I have posted twice since the beginning of this year [February 18, 2016] and [May 20, 2016] concerning upcoming changes in federal wage and hour laws. The Fair Labor Standards Act (FLSA) guarantees covered workers a minimum hourly wage and overtime pay at a rate of 1.5 times their base hourly rate for hours worked in excess of 40 hours in a work week.

The FLSA also provides, however, that certain employees are exempt from its overtime pay protections (“exempt employees”). The most common exemptions are for positions deemed “executive,” “administrative,” “professional,” and “highly compensated employees.”

The United States Department of Labor (“DOL”) has defined who falls within these classifications of exempt employees through its regulations. The regulations identify various job duties and responsibilities associated with each classification that must be met in order for a worker to be deemed exempt. The requisite duties are referred to as the “duties test.” Whether an employee meets the duties test, however, is only the last step in the process of determining whether an employee is exempt from overtime pay. Initially, the DOL requires that before any employee is classified as exempt she must receive a minimum set weekly salary as specified by DOL regulations (the “salary level test”).

Earlier this year the DOL issued new regulations significantly increasing the minimum salary an employee must receive to be treated as exempt. This change goes into effect December 1, 2016. At that time the minimum salary will increase from $455.00 per week ($23,660.00 annually) to $913.00 per week ($47,476.00 annually).

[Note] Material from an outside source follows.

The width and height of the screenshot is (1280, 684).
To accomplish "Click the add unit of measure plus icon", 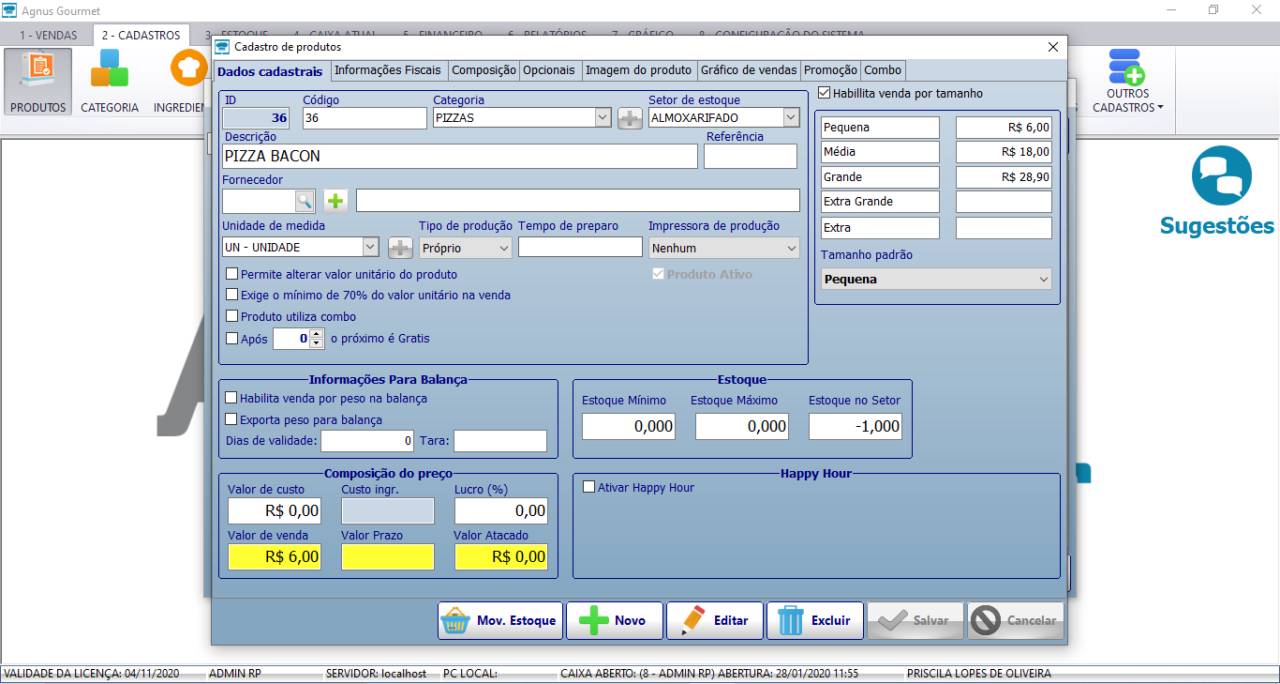I will click(400, 248).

I have received a number of inquiries from charitable non-profit organizations asking whether they are subject to these changes. Most non-profit organizations are aware that federal wage and hour laws have a $500,000.00 annual business revenue threshold that must be met before each and every employee is automatically covered by the requirements of the FLSA. This is called the “enterprise coverage test.” Many non-profit organizations, including most smaller ones, probably do not meet this test. In order for an employer to be considered covered as an “enterprise” under this test, the organization must engage in ordinary commercial activities resulting in annual sales or other business income meeting or exceeding the threshold of $500,000.00. Activities of a charitable nature, including receipt of charitable donations of money, are not considered “commercial activities” and do not count toward the $500,000.00 threshold. On the other hand, a charitable non-profit organization that engages in ordinary commercial activities, such as a thrift store, will be subject to federal wage and hour laws as an “enterprise” if the sales generated through that store meet or exceed $500,000.00. This is true even if the items sold are donated.

After I explain how this concept of “enterprise coverage” works, representatives of smaller non-profit entities begin to smile and ask “then I don’t have to worry about these new changes in the federal wage and hours, do I?” The smile quickly subsides when I continue with, “I’m not finished explaining.”

Even if the employer does not qualify for automatic FLSA coverage of all its employees under the “enterprise test,” the FLSA regulations further provide that each individual employee has to be evaluated to ascertain if her duties are such that coverage applies to her through an “individual coverage” analysis. Any employee, whether employed by a for profit or non-profit employer, whose job activities require that she regularly engage in interstate commerce while performing her job is subject to the FLSA minimum wage and overtime requirements, as well as the requirements for overtime exempt status. What constitutes “interstate commerce” is a very easy test to meet. In 21st century terms, it includes regularly sending/receiving e-mails, telephone calls, and regular mail across state lines.

Clearly, virtually all employees of even the smallest non-profit and church organizations probably meet this test since most regularly engage in sending/receiving mail and e-mails, and making/receiving telephone calls across state lines in connection with church or other non-profit business. If you are affiliated with a non-profit entity and assume your organization is not subject to federal wage and hour laws, or recently determined that employees you treat as exempt from overtime are not subject to the new salary minimum increase going into effect later this year, you are probably mistaken. This is a very good time to speak with your legal advisor on the impact of these changes and to determine whether your organization needs to undertake an analysis of its employee pay structure before the end of the year.